Agence Reuters (09/05/04)


New Face for Paris's Unloved Shopping Colossus
Sun 9 May, 2004 15:41

By Kerstin Gehmlich
PARIS (Reuters) - Just a stroll away from the Louvre and the river Seine lies a monstrous underground shopping mall in the center of the French capital -- a huge concrete colossus many Parisians shun and which is slowly falling apart.
Some 30 years ago, the construction of the giant Forum des Halles caused an outcry in the historic commercial district of Paris that had housed food markets since the Middle Ages.
Residents were divided over the destruction of the old market's pavilions, which left a gaping hole in the center of Paris for several years – which was finally filled with a maze of neon-lit hallways, shops, cinemas and a large underground train station.
Now, the city wants to tear down the decaying structure and is presenting proposals for another controversial revamp.
"The Forum is ugly, dirty and it is aging in a very bad way. Paris deserves something better to represent its city center," said Alain Le Garrec, president of the SEM Paris organization charged with managing the redevelopment project.
Rather than just renovate leaking roofs, replace cavernous concrete or revamp the gardens -- which have become a notorious hangout for drug dealers -- the city wants to rebuild the entire area, covering the space of about a dozen football fields. But for many local residents around Les Halles, the plans bring back bad memories.
Jean-Jacques Gouret, who has lived in Les Halles all his life, led protests against the old market's demolition in the early 1970s.
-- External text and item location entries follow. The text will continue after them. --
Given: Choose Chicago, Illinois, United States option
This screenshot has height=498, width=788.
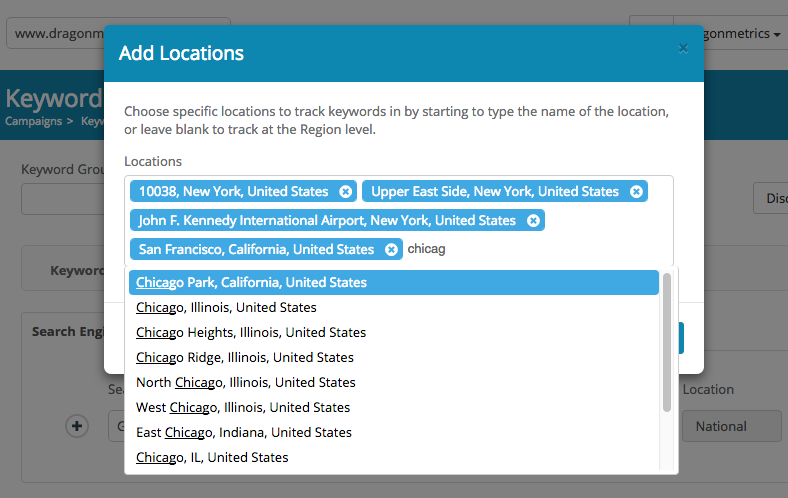Looking at the screenshot, I should (x=226, y=307).
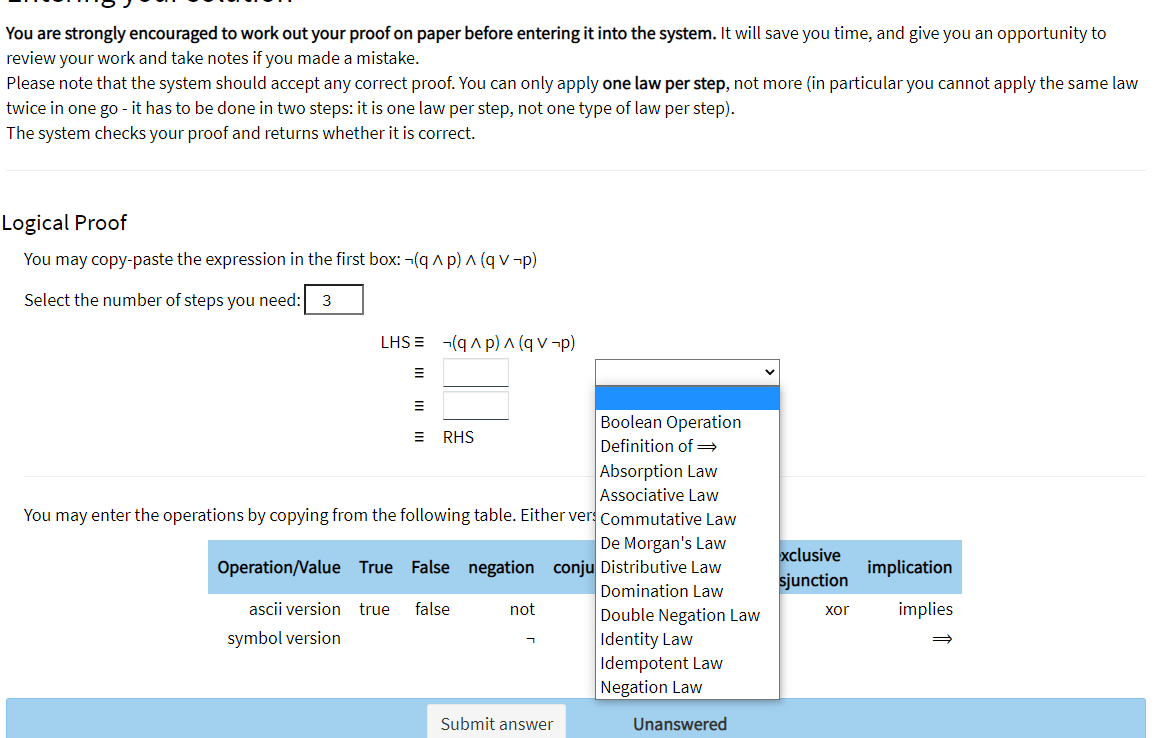
Task: Choose Idempotent Law option
Action: pyautogui.click(x=687, y=663)
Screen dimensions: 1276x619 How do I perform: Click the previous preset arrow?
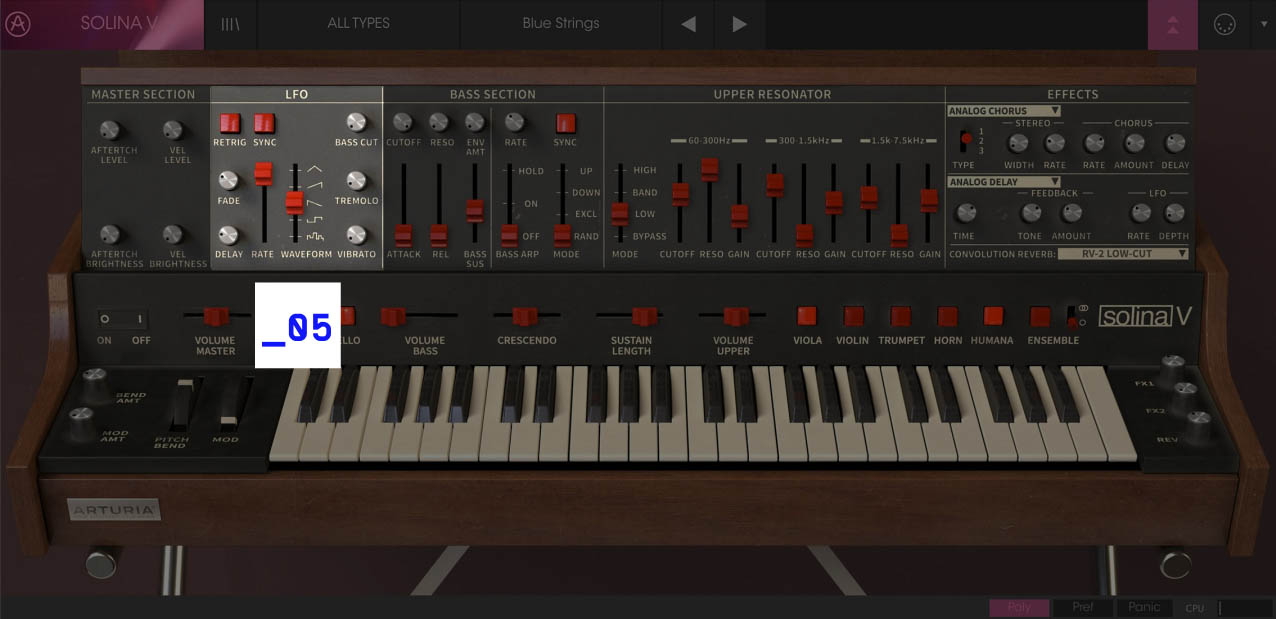(689, 24)
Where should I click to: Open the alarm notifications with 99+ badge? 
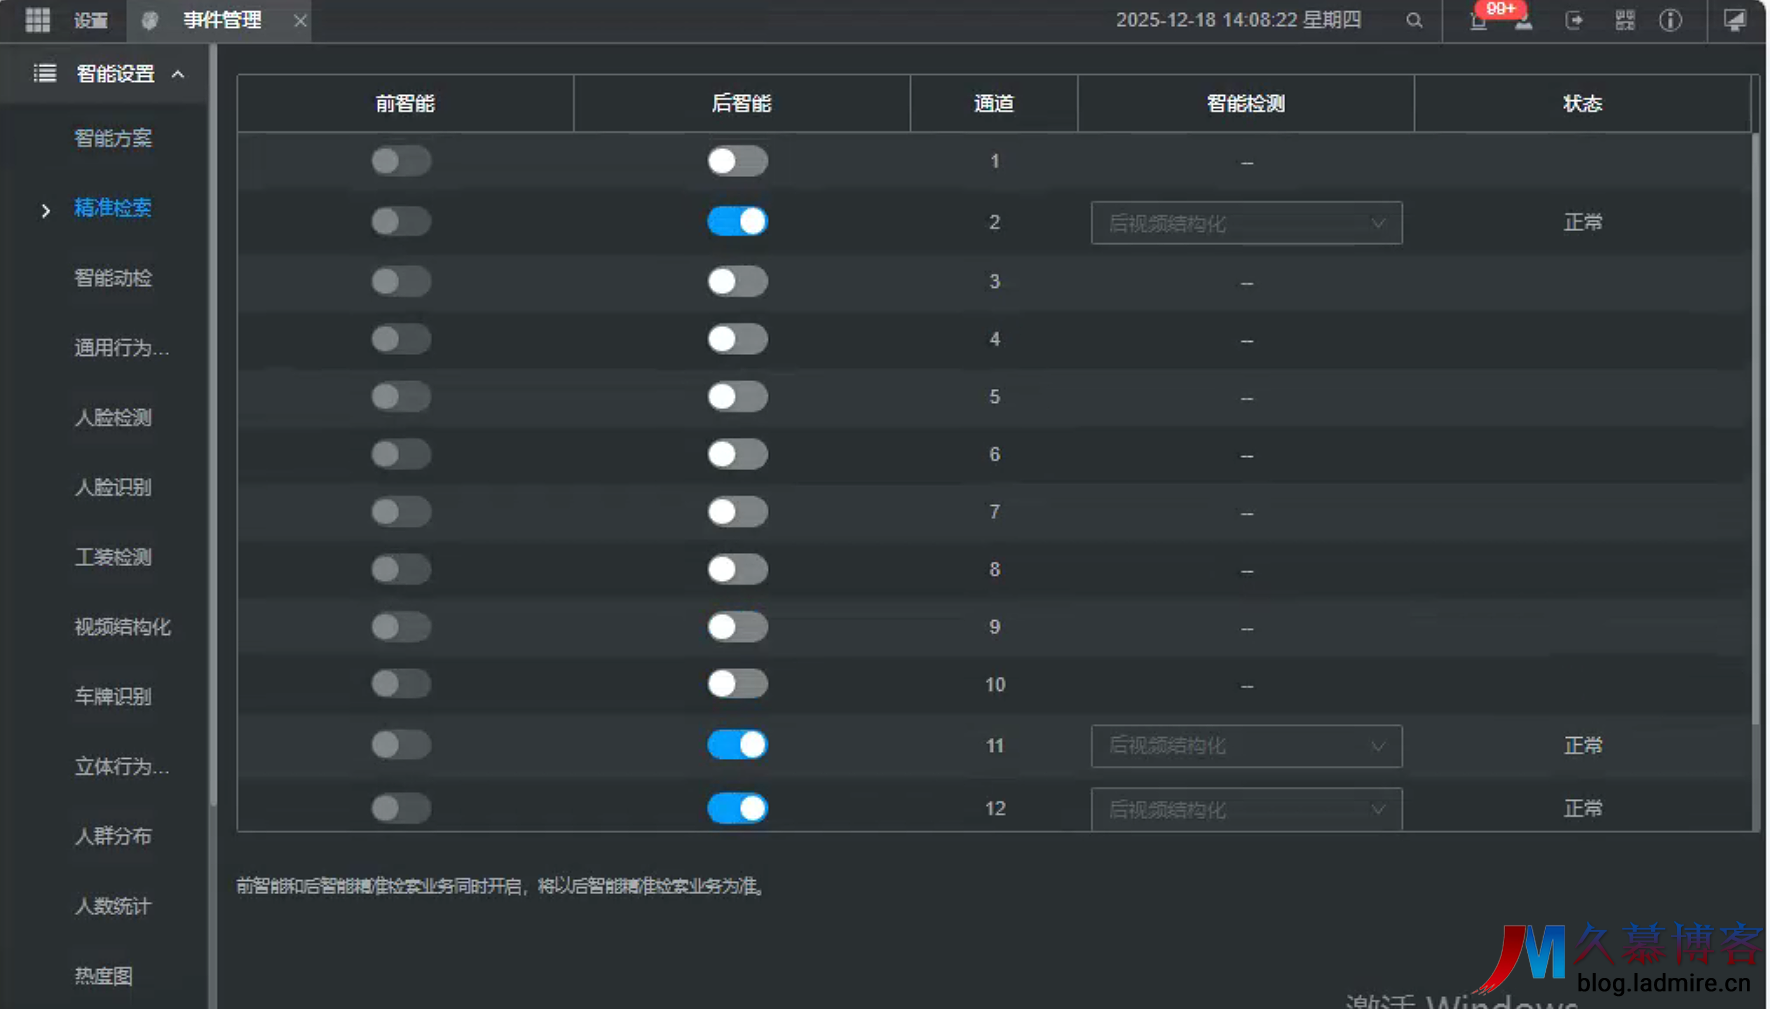click(1480, 20)
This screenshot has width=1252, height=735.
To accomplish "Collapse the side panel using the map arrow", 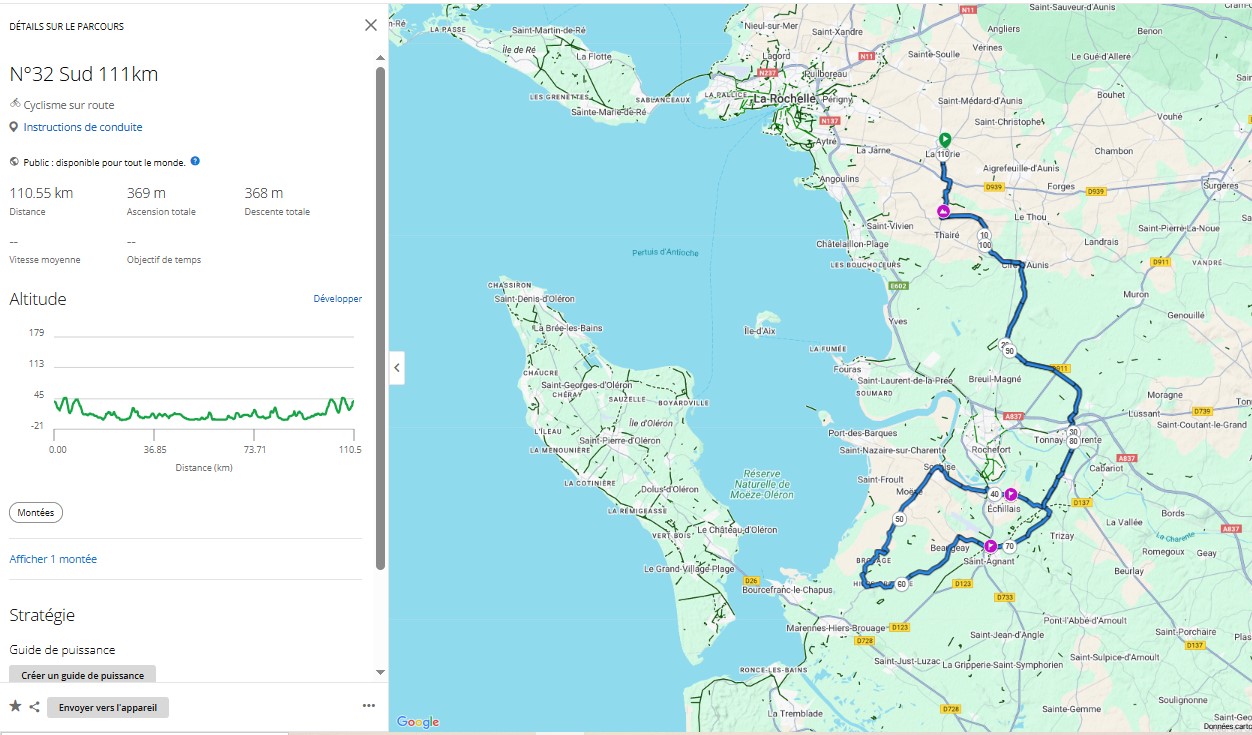I will pyautogui.click(x=397, y=368).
He still feels bitter about the construction site he had to negotiate for years before the Forum was finished.
"It was like a crater. That just mustn't happen again!" Gouret said, standing by his fifth-floor window and looking at the Forum's dirty glass structure and uneven terraces.
Some 3,000 people work at the Forum, which opened in 1979 and attracts 41 million visitors a year. Many Parisians like the Forum for its diversity -- apart from 180 shops, it features playgrounds, a public swimming pool, cinemas and exhibitions. But many middle-class Parisians wound rather shop elsewhere than mingle with the many youngsters who hang around the Forum. Gouret said the mall also no longer offered a proper market to locals. "We used to play football between the old market's pavilions. And the stallholders would sell their products cheaper to the poor after midday," said the 64-year-old. The pavilions were known as the "belly of Paris." But in the ever-expanding capital, the site was plagued by hygiene problems -- a shop window in the area still exhibits stuffed cat-sized rats found there in 1925 -- and the market moved to the suburbs in 1969. "There's no point being nostalgic," Gouret shrugs. "But now, I want them to build something that actually fits into the neighborhood."

"A GIANT PIN BALL?"
Parisians can see the redevelopment proposals of four architects in an exhibition at the Forum before the city council takes a final decision later this year.
French architect Jean Nouvel proposes an elevated "hanging garden" on top of a refurbished shopping center, with green lawns and plants and even an artificial river in which visitors can swim while enjoying a view over the rooftops of Paris.
Rem Koolhaas from the Netherlands, who won praise for his bold Grand Palais concert hall project in Lille, plans to inject more light into the underground structure through transparent towers, which poke above the surface in different shapes.
His compatriot Winy Maas wants to lay a giant window over a large part of the garden, on which trees could be planted and which could be illuminated from underneath at night.
But many residents say the plans are too extravagant, mockingly calling Koolhaas's proposals a "giant pinball game."
Gilles Pourbaix, a web site designer and residents' spokesman, said he slightly preferred plans by a French team under David Mangin, who wants to redevelop the gardens and put a 475 feet-long glass roof over the mall. "But we don't need a new construction at all," Pourbaix said. "The Forum should just be renovated. This quarter won't stomach another 10 years of
works. Many shops would just die."

A NEW GAPING HOLE?
The Forum, France's most popular shopping center, generates some $565 million in revenue per year, said Marguerite des Cars, vice-president of the Espace Expansion group that manages the complex. "Our commercial activity must not be disrupted during the works," she said. "We just can't have something like the construction site of the 1970s again."
But she agreed a revamp could help improve the mall's image and help solve some of its problems. "People easily lose their sense of direction here. You are underground ... It's normal." Works could start late next year, Le Garrec said, hoping the train station and many shops would remain open. Paris aims to present some visible results by 2007 and have the project completed well before 2012, when it hopes to stage the Olympics.
But many locals remain skeptical. "This whole project seems to be a race between architects to leave something extraordinary behind -- with their name written all over it. What good is that to us locals?" said resident Barbara Blot.